The suspect in Wednesday’s shooting at the U.S. Holocaust Museum is an Annapolis resident who served time in prison in the 1980s for trying to kidnap members of the Federal Reserve Board and gave possible insight into his motivations on a personal Web site.
James W. von Brunn - an elderly man who authorities say used a “long gun” to fire shots inside the museum Wednesday - espoused anti-Semitic ideology on a Web site, www.holywesternempire.org, and appears to have ties to white supremacists. He was arrested in 1981 for the Federal Reserve incident.
Police at the time of the prior incident said von Brunn was detained outside a room where board members were meeting on Constitution Avenue in Northwest, and was carrying a revolver, knife and sawed-off shotgun. Authorities also said that von Brunn told them he planned to take members hostage because of their role in high interest rates and economic problems in the country.

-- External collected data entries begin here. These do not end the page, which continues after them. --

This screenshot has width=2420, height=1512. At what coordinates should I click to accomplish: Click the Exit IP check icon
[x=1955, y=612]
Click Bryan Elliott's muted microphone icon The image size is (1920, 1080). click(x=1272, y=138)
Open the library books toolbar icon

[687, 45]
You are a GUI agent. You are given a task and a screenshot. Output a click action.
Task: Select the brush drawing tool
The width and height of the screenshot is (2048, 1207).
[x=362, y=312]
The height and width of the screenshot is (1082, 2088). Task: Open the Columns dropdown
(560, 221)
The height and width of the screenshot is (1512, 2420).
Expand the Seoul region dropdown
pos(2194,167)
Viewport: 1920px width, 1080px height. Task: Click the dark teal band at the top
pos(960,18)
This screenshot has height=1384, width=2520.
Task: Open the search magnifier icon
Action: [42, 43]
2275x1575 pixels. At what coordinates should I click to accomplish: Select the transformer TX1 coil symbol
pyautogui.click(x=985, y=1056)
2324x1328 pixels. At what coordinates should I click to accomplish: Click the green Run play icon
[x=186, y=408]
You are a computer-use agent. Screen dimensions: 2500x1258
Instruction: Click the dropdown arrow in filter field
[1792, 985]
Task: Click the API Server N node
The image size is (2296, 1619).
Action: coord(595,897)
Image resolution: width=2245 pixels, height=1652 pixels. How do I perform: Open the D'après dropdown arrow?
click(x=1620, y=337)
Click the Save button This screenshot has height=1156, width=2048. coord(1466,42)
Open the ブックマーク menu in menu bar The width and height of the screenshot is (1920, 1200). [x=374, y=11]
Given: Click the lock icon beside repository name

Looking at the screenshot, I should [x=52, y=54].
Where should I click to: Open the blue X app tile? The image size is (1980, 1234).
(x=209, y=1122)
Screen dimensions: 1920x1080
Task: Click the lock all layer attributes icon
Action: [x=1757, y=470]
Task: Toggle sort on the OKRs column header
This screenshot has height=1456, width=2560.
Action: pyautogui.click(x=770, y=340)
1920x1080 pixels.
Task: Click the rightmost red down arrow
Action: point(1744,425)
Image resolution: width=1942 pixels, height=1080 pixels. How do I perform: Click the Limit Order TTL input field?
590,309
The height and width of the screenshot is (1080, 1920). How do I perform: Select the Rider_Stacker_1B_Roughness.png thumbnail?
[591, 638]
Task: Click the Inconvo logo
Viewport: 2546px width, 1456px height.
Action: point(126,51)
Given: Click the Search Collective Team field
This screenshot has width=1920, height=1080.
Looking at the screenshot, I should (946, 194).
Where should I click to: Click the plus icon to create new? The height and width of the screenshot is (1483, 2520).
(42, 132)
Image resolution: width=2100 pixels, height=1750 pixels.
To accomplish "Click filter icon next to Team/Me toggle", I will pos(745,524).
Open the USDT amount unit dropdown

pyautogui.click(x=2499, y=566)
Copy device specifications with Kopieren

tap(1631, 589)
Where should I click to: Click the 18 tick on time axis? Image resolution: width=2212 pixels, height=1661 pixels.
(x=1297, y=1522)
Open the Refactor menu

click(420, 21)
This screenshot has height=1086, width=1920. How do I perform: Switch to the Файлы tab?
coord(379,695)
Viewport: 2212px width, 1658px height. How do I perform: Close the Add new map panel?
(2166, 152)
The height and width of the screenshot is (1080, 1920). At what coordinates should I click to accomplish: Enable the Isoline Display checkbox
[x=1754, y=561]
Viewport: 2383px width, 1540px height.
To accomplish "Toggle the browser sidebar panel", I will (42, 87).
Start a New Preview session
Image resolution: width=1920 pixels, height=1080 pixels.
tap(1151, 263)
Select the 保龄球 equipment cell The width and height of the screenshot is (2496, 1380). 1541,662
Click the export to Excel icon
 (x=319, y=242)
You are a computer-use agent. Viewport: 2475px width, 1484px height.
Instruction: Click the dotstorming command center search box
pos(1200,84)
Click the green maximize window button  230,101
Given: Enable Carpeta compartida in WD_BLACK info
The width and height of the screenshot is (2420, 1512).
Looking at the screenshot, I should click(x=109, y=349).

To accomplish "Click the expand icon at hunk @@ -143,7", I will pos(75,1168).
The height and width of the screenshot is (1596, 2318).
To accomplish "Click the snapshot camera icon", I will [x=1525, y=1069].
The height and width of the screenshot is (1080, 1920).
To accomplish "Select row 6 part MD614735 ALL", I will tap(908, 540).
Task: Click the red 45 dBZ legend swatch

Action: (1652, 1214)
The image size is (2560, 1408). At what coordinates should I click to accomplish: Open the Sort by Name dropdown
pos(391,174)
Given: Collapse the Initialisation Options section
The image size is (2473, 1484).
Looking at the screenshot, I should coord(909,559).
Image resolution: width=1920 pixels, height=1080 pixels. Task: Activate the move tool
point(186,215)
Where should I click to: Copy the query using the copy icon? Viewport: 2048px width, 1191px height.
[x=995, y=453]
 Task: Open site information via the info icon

Von Brunn was sentenced in 1983 by a D.C. Superior Court judge to a minimum term of more than four years in prison on charges that included attempted kidnapping. The anti-Semitic site says von Brunn served 6.5 years in federal prison.
The Western Empire Web site also says von Brunn received a journalism degree from a midwestern university, was a member of a fraternity, played varsity football and served as a PT-boat captain, receiving a commendation and four battle stars for his service.
It says he served as an advertising executive and film-producer in New York City for 20 years, according to the site, and is a member of Mensa.
The Web site also features a synopsis and advertisement for von Brunn’s book, titled “Kill the Best Gentiles!”
“This carefully documented treatise exposes the JEWS and explains what you must do to protect your White family,” the site states. “Kill the Best Gentiles! is a must for every concerned parent and a manual for every student of World History.”
Meanwhile, plainclothes officers Wednesday closed off the Annapolis apartment complex where von Brunn lived. Teenager Joshua Shyman, who lives in the same building, described the area as a “friendly place.”
“It’s scary for me,” said Joshua, 16, who also said both of his great-grandparents died in the Holocaust. “I never imagined something like that would happen here.”
Kristi Jourdan and Tom Lobianco contributed to this report.